:: GETOONDE TEKST

30 april 2016 - Oosterpoort Groningen - tekst en foto's: Arianne Knegt
“They finally read my rider”, grapt openingsact Peter Mulvey, verwijzend naar de foto van zijn gezicht, die als boegbeeld op alle posters en flyers prijkt. Het ijs is meteen gebroken. Volkomen op z’n gemak leidt Mulvey ons muzikaal het festival binnen.
Zijn gitaar klinkt donker en warm, evenals zijn stem. In de wandelgangen vertelt hij me later dat hij de laatste tijd wat problemen heeft in het hogere register. Zijn verhaal over een ervaring op Houston Airport, vlak na de aanslag op het vliegveld in Brussel, ontroert. Een Indiaas uitziende man (maar het kon ook een Pakistaan zijn) vroeg hem even op een tas te passen terwijl hij zijn overige bagage ging halen. Terwijl Mulvey vervolgens bij de tas blijft staan komt er een angstige vrouw naar hem toe die de beveiliging in wil schakelen. Mulvey weet haar daarvan af te brengen, en wijst naar het raam, waarachter ze de man bezig zien met zijn overige bagage. “He looked me in the eye”, zegt hij om haar gerust te stellen. Als de man terugkomt vertelt Mulvey hem dat hij dit beter niet meer kan doen. “People get nervous when you do this.” De man kijkt hem aan en zegt: “But you weren't nervous”, en, terwijl Mulvey dat beaamt, voegt de man daaraan toe: “cause we are brothers.” Muziek verbroedert, muziek verlicht. Vertrouwde nummers komen voorbij, al vaak gespeeld maar nog steeds met overtuiging, zoals daar zijn Knuckleball suite en Dynamite Bill. Een aantal liedjes van zijn plaat die geproduceerd werd door Chuck Prophet. Maar ook een nog niet verschenen liedje, van zijn op handen zijnde nieuwe album, geproduceerd door Ani DiFranco. Begeleider John Statz, die door Mulvey na een nummer of zes erbij gehaald wordt, zorgt voor meer mooie gitaarklanken en voegt zijn hoge harmonievocalen toe.

::::
:: AANGELEVERD MATERIAAL

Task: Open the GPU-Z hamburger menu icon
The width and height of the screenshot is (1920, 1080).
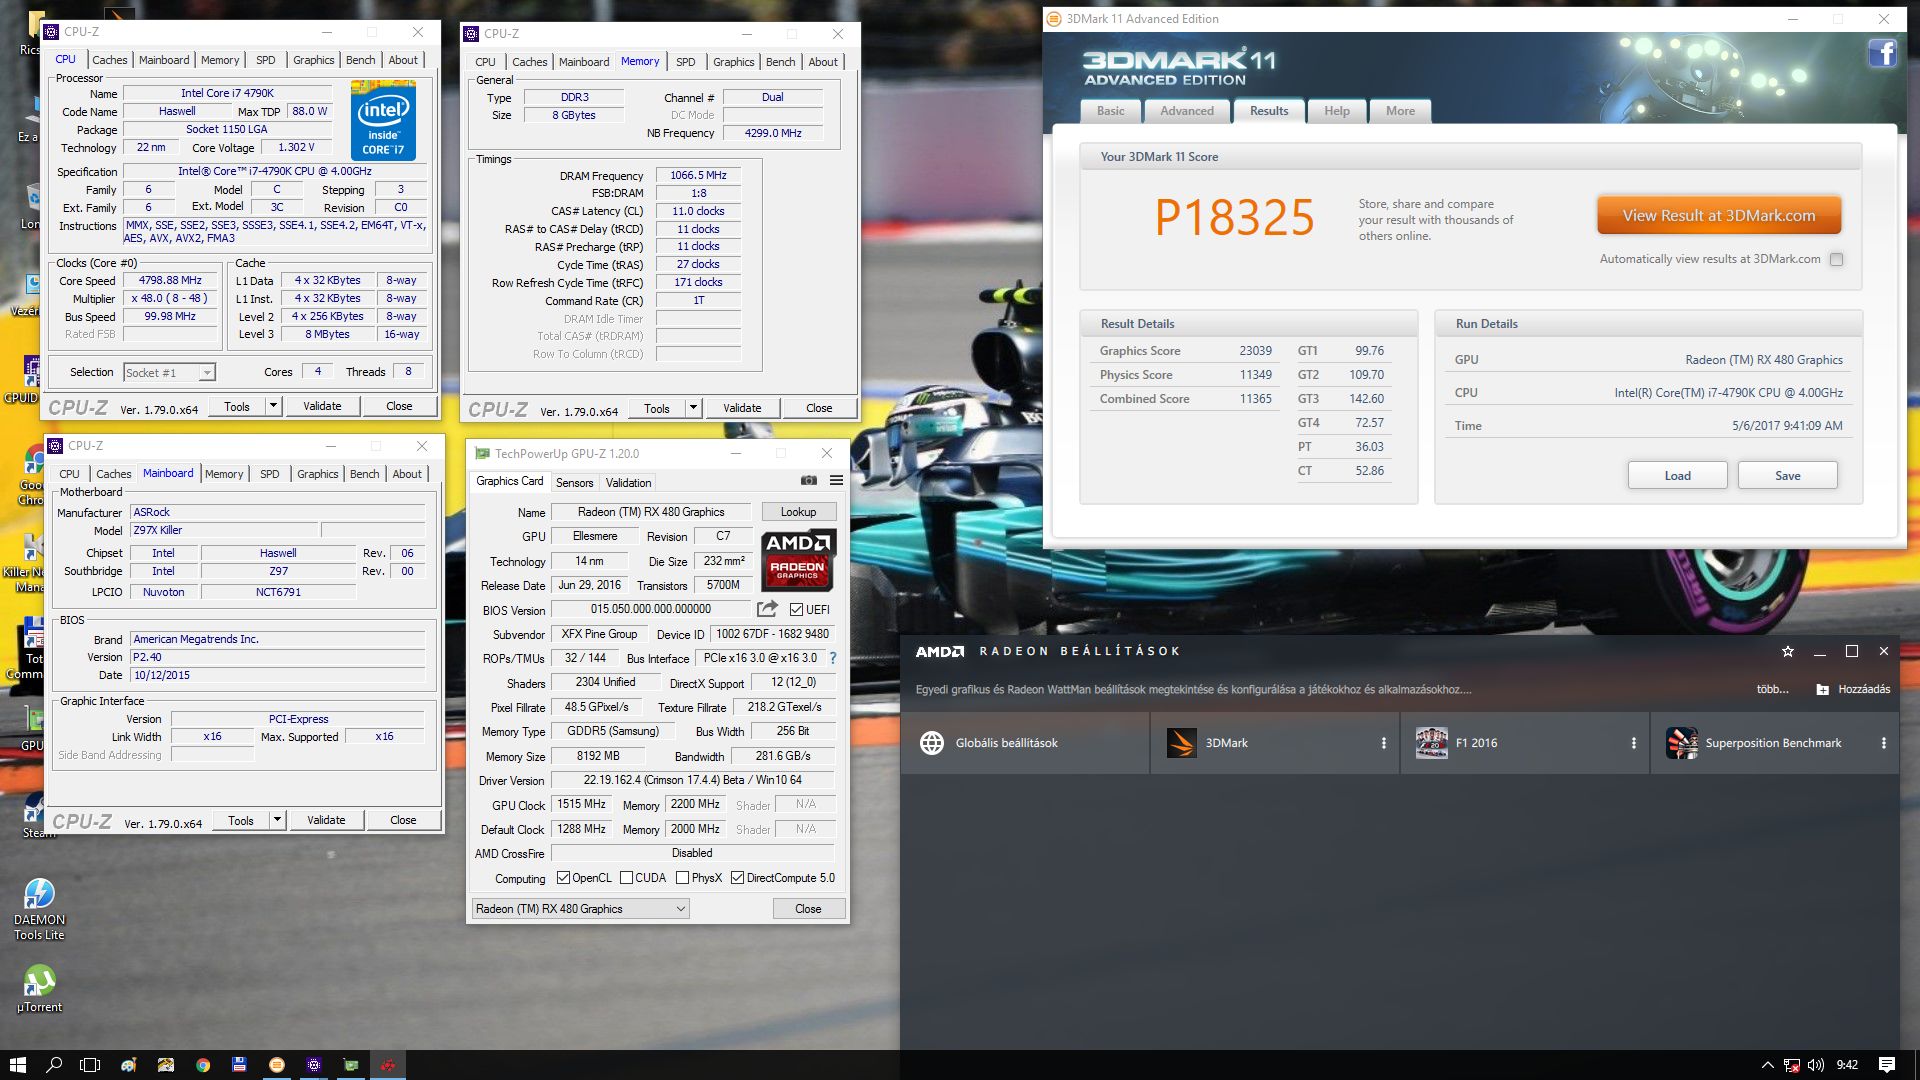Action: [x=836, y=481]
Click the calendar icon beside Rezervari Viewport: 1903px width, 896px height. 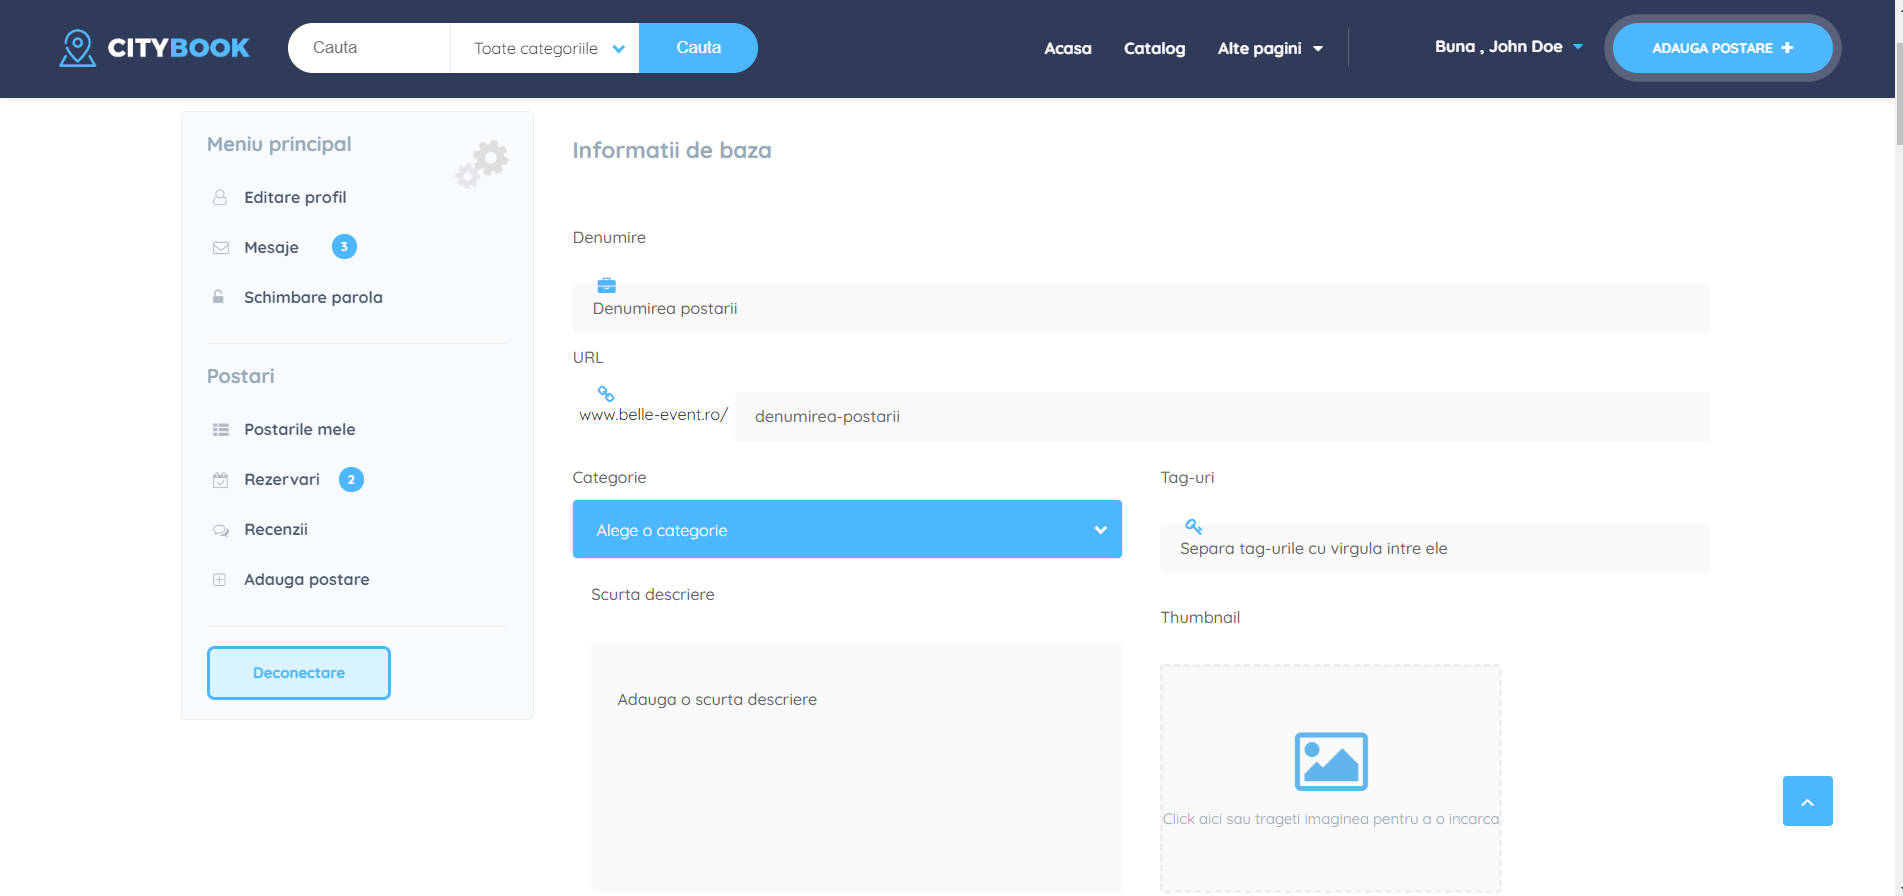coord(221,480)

::::

▶ [GESTELDE OPGAVE A]:
Noem alle personen die in het concertverslag bij naam genoemd worden.
▶ [GESTELDE OPGAVE B]:
Schrijf een stuk uit het concertverslag letterlijk over. Begin bij de woorden "30 april 2016" en stop na "het festival binnen.".
▶ [GESTELDE OPGAVE C]:
Geef voor elke bewering aan of ze klopt met het concertverslag. Antwoord met ja of nee en citeer de woorden uit de tekst die de doorslag geven.
(i) Mulvey schakelde op het vliegveld de beveiliging in.
(ii) Het komende album van Mulvey is geproduceerd door Ani DiFranco.
(iii) John Statz speelde vanaf het eerste nummer mee.

▶ [EINDRESULTAAT A]:
Arianne Knegt, Peter Mulvey, Chuck Prophet, Ani DiFranco, John Statz

▶ [EINDRESULTAAT B]:
30 april 2016 - Oosterpoort Groningen - tekst en foto's: Arianne Knegt
“They finally read my rider”, grapt openingsact Peter Mulvey, verwijzend naar de foto van zijn gezicht, die als boegbeeld op alle posters en flyers prijkt. Het ijs is meteen gebroken. Volkomen op z’n gemak leidt Mulvey ons muzikaal het festival binnen.

▶ [EINDRESULTAAT C]:
(i) Nee: "Mulvey weet haar daarvan af te brengen"
(ii) Ja: "van zijn op handen zijnde nieuwe album, geproduceerd door Ani DiFranco"
(iii) Nee: "die door Mulvey na een nummer of zes erbij gehaald wordt"